Required work = Leave the pictures out while you restate every entry below word for word.

◆ ◆ ◆ ◆

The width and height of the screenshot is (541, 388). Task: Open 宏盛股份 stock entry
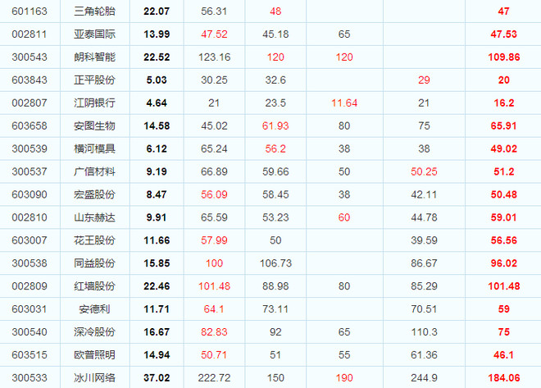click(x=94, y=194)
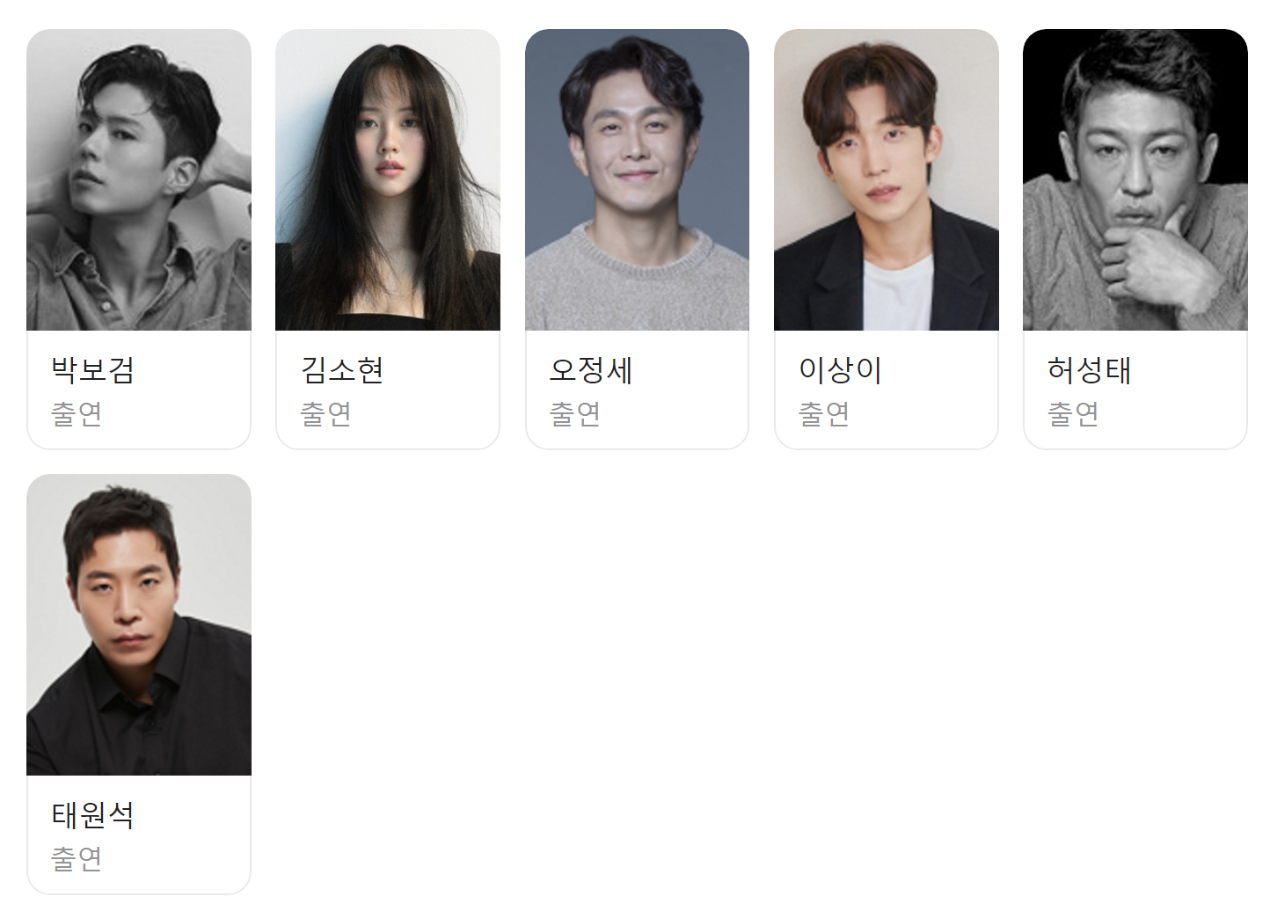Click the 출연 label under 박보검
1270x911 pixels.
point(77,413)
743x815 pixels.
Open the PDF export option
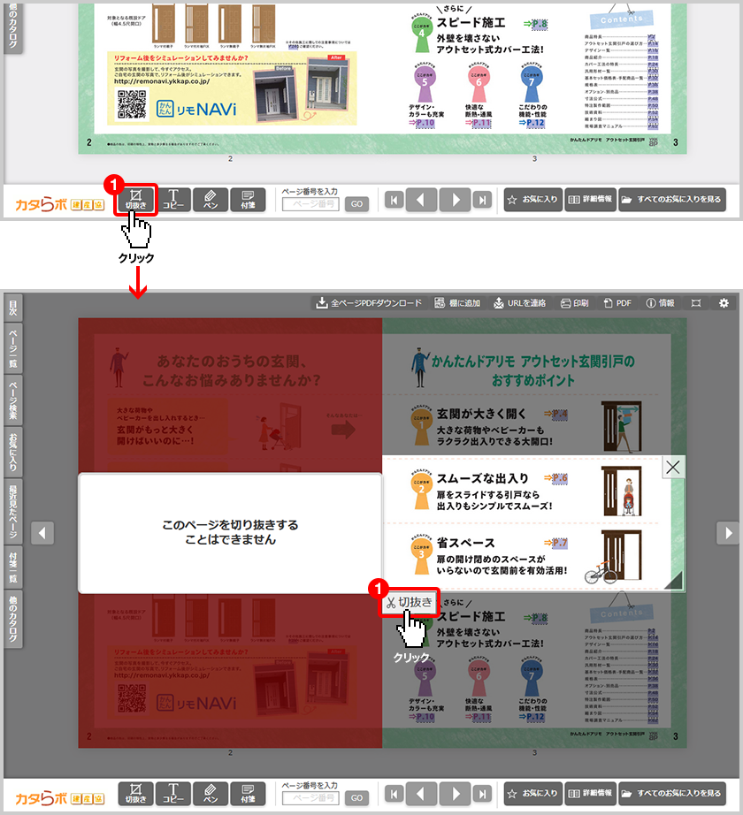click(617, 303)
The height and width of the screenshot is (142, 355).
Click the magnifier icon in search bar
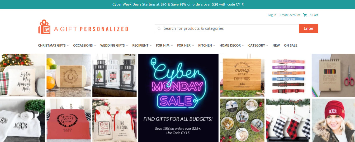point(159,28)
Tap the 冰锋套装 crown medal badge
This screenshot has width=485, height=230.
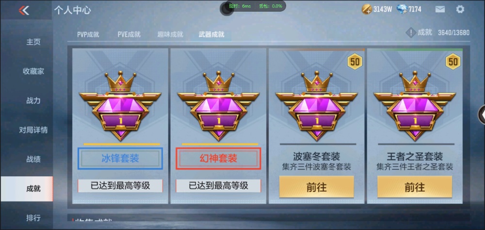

◆ ◆ ◆ ◆

Result below =
The width and height of the screenshot is (541, 388). Task: Open 宏盛股份 stock entry
click(x=94, y=194)
Click the 출연 label under 박보검
1270x911 pixels.
point(77,413)
743x815 pixels.
Open the PDF export option
click(617, 303)
The height and width of the screenshot is (142, 355).
Click the magnifier icon in search bar
point(159,28)
Tap the 冰锋套装 crown medal badge
This screenshot has width=485, height=230.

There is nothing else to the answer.